The change also restructured how service authorizations work. Providers are now required to acknowledge service authorizations in Therap for dates of service July 1, 2024 forward. Legacy cost plans are no longer valid for services after June 30, 2024. Any provider still working from old cost plans or submitting through PCP for post-July 2024 dates of service is billing against a structure that no longer exists.

How EVV and Billing Connect in Therap

The Therap transition made EVV directly load-bearing for payment. Therap sends EVV data to DIDD for applicable services. DIDD validates the data and determines whether the service meets billing requirements. If valid — meaning a clean check-in and check-out by the worker — the provider is automatically paid without manual claim submission.

That's the upside. The downside is that any visit where the EVV record is invalid, incomplete, or missing doesn't generate automatic payment. There's no workaround that substitutes for a valid EVV record in the Therap system.
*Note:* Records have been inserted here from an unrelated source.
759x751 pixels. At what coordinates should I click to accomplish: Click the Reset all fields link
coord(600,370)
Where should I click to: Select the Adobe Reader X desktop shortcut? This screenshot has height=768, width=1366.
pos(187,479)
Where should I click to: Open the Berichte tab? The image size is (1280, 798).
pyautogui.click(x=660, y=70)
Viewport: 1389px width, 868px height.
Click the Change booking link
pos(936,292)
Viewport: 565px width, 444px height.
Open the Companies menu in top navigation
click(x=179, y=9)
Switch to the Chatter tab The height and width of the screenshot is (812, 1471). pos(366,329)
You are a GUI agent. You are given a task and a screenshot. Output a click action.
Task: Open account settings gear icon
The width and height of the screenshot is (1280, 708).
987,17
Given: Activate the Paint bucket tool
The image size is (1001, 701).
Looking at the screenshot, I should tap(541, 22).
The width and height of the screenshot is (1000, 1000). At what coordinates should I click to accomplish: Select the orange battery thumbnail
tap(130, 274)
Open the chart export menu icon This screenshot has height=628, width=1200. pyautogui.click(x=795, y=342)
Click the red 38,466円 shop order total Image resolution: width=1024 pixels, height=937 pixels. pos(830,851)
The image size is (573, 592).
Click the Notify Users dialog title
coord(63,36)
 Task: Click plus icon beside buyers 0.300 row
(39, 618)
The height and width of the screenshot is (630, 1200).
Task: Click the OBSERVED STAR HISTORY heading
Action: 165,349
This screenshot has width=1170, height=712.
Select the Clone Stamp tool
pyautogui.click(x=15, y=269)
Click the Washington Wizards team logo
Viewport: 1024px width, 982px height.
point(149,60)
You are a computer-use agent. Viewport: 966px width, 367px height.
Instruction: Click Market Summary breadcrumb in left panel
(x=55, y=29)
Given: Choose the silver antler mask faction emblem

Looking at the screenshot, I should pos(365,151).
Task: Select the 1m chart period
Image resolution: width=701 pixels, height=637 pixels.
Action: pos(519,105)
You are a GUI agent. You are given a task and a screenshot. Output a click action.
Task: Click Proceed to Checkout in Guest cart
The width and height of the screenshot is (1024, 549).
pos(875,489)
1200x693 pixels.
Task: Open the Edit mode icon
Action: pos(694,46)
Providers with workers who forget to check out, clock in from the wrong location, or skip EVV steps aren't just generating compliance flags — they're blocking their own payments.

The MCO Layer for CHOICES Providers

For providers serving CHOICES and ECF CHOICES members, the EVV picture is slightly different. MCOs — particularly Wellpoint — use CareBridge as their EVV system for applicable services. Providers need to be clear on which EVV system applies for which program and which MCO, because submitting claims through the wrong channel or with mismatched EVV data creates the same result: no payment.

ECF CHOICES expanded its coverage for Group 2 and Group 3 members in July 2025, adding employment services and enabling technology options. As the program grows, the volume of MCO-routed claims grows with it — and so does the importance of clean EVV workflows for each MCO's specific requirements.

What Providers Should Audit Now

Confirm that all active service authorizations have been acknowledged in Therap for July 2024 forward. Verify that HCPCS codes are correct — legacy DDA service codes are no longer accepted. Pull your EVV compliance data in Therap and identify any workers with patterns of missing check-outs or failed validations. And for CHOICES members, confirm CareBridge integration is active and routing correctly for each MCO.

Tennessee's 2024 transition was designed to modernize IDD billing. For agencies that completed the transition cleanly, it did. For agencies still working through code mapping, service authorization gaps, or EVV workflow problems, the billing consequences are direct and ongoing.